*Exercise directions*
Your answer is the lines below, exactly, from the one that contains "Given: Click the herb branch emoji" through the one that contains "The image size is (1165, 1036).", both included.

*Records for the exercise*

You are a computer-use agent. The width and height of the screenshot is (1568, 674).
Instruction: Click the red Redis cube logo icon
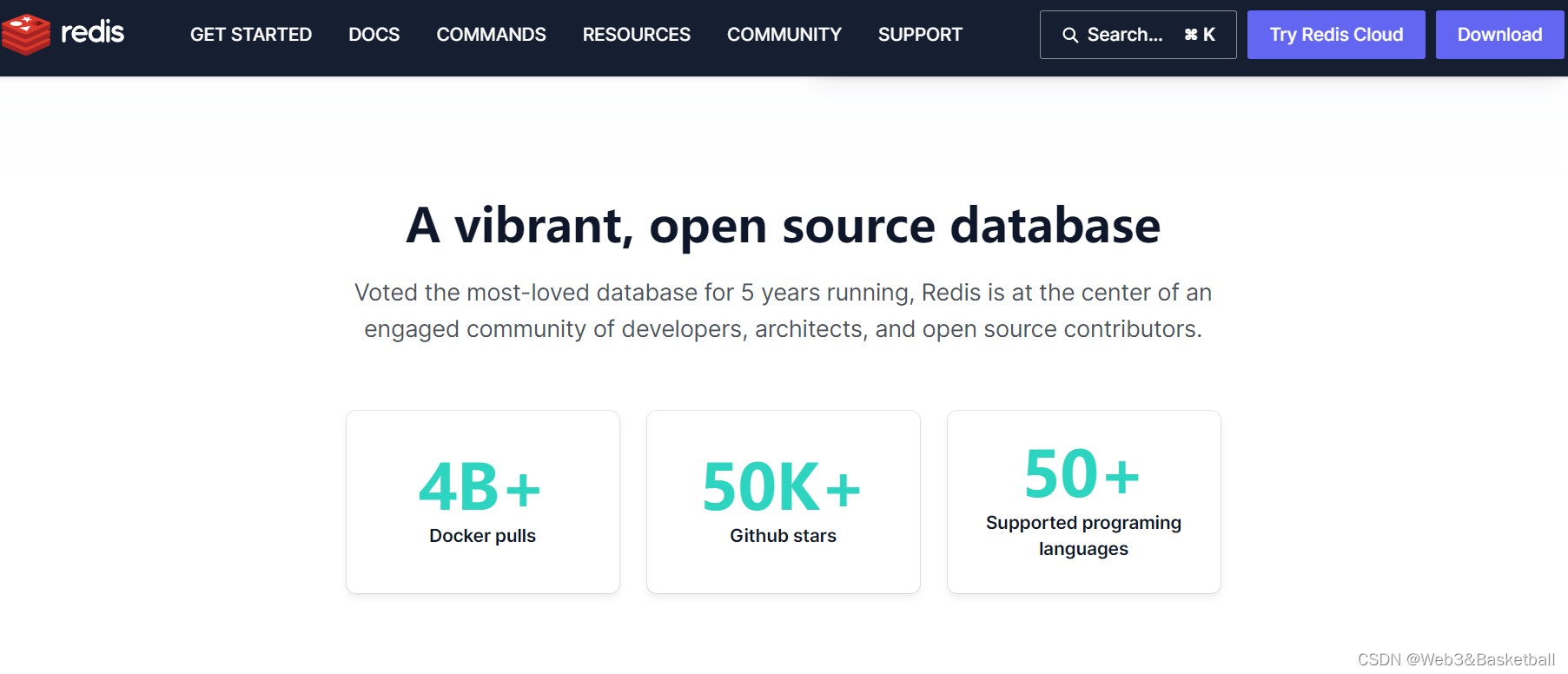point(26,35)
...
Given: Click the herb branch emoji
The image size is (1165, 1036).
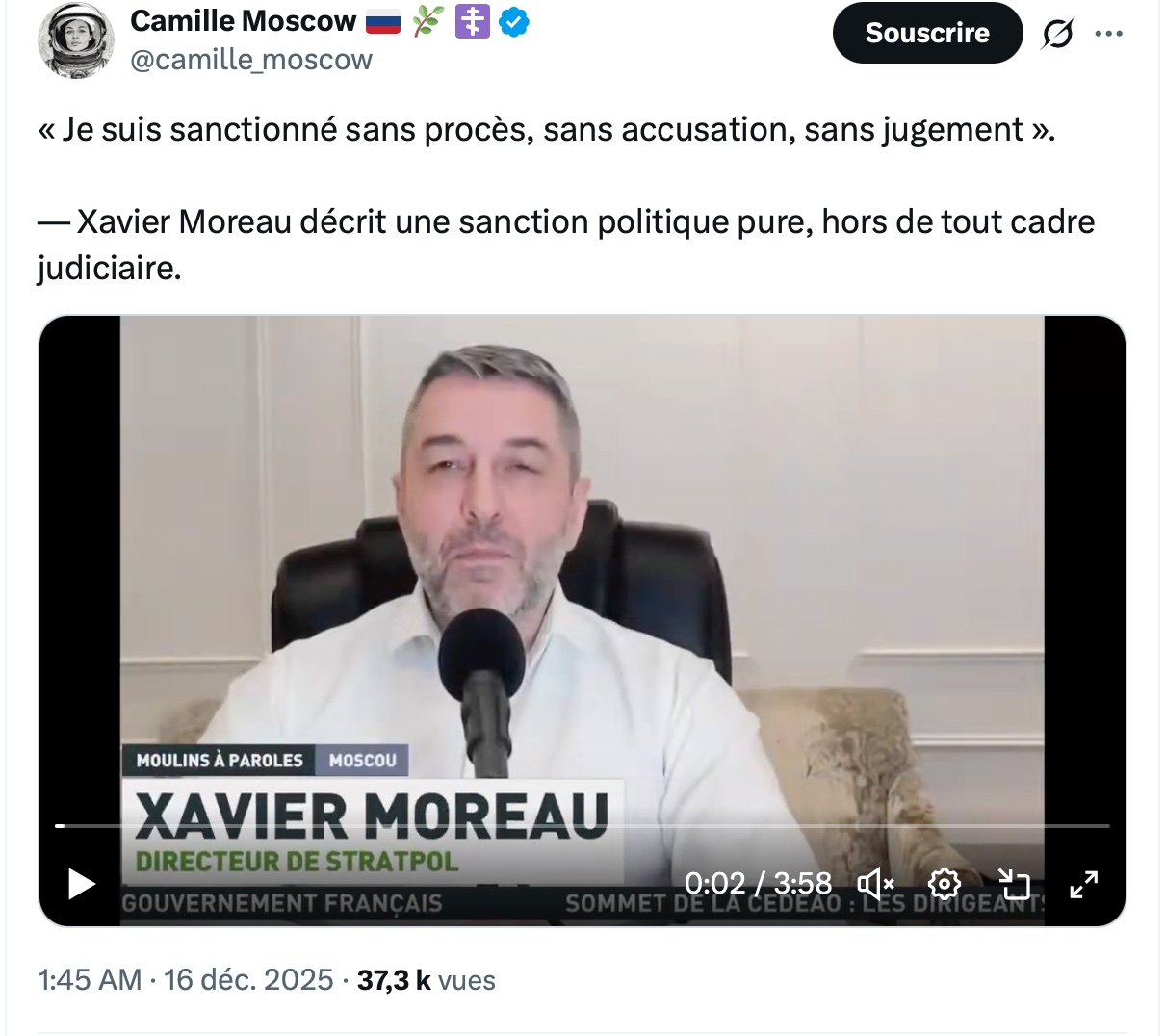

*Task result*
Given: Click the herb branch emoji
The image size is (1165, 1036).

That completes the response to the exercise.